Je ne sais si le public est friand de ces textes qui montrent les chemins de l'écrit, retournent l’être et qui ne savent que dire les hésitations, les hantises de celui ou celle qui cherche à devenir souffleur de mots. Les lecteurs ne s’arrachent pas les titres de la très belle collection Écrire des Éditions Trois-Pistoles et c’est dommage. Tous ceux et celles qui rêvent de voir leur nom sur la page couverture d’un livre devraient fréquenter ces écrivains qui jonglent avec des questions et des incertitudes qui hantent le manieur de mots. Parce que celui qui sait n’écrit pas. Il y a bien les travailleurs de la phrase qui ne cessent de varier une action sur un même thème sans trop se préoccuper de l’embarcation dans laquelle ils s’installent. Parce que la littérature, on ne le dit jamais assez, ne repose par sur une histoire ou quelques personnages. À peu près tout le monde peut inventer une intrigue avec un commencement, un drame et une fin. La littérature passe par une manière, un style qui révèle l’auteur, un rythme, une musique interne, une façon de dire, de voir et de se faufiler dans le quotidien. On identifie un écrivain comme on reconnaît la musique de Wolfgang Amadeus Mozart ou de Jean-Sébastien Bach. Marcel Proust a une manière inimitable, Robert Lalonde ou Gunther Grass, qui vient d’avoir la mauvaise idée de mourir, ont une écriture singulière.

MARCHEUSE

Marie Clark aime partir dans les champs, oublier les sentiers balisés, marcher au hasard, découvrir des coins perdus, surveiller les arbres, les oiseaux, tout ce qui vit et se manifeste quand on prend le temps de respirer et de voir. Elle ramène toujours quelque chose, une fleur, une feuille, souvent un haïku, un genre littéraire de plus en plus fréquenté au Québec. Je salue Carol Lebel, André Duhaime et Jeanne Painchaud. Francine Chicoine qui a pris la relève avec Louise Saint-Pierre pour créer le Camp littéraire de Baie-Comeau qui se consacre uniquement à ce genre littéraire. Une véritable école.

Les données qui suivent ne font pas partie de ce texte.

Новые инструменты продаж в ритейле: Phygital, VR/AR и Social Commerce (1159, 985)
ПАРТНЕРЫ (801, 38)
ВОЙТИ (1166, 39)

Ce sont des traces. Miennes. Un peu partout. Au hasard. Dans la neige de la cour, dans celle de l’écran. Suspendues sur la corde à linge ou à lignes. Toutes marques ténues que la bourrasque, la mémoire de mon ordinateur, efface. Mes efforts d’empreintes luttent. Contre le temps. À tous les temps. Perdent le plus souvent. Heureusement, je grave la petite attention du haïku. Ma manière à moi d’inscrire le présent. Durablement. Comme une grâce perpétue l’éphémère. (p.13)

Une manière de voir, d’être, d’emprisonner un moment dans une bulle qui ressemble à une goutte d’eau. C’est, je dirais, ce qui lui permet de fixer des moments de sa journée et de sa vie. Je comparerais cela à des poinçons que l’on enfonce dans le roc pour escalader une montagne. Des haïkus qui sonnent comme des coups de gong qui font vibrer le paysage.

des tournesols poussent
partout dans le potager
la touche du tamia (p.61)

Il y a aussi ces questionnements qui ne cessent de tourner autour d’elle comme ces oiseaux qu’elle nourrit et qui lui disent de vivre, d’être là encore et encore. Respirer, écrire, explorer, devenir la cartographe de son être, chercher les coutures de son corps et de sa pensée, oser affronter ses hantises, sa conscience de la catastrophe qui guette l’humanité avec l’exploitation inconsidérée des ressources.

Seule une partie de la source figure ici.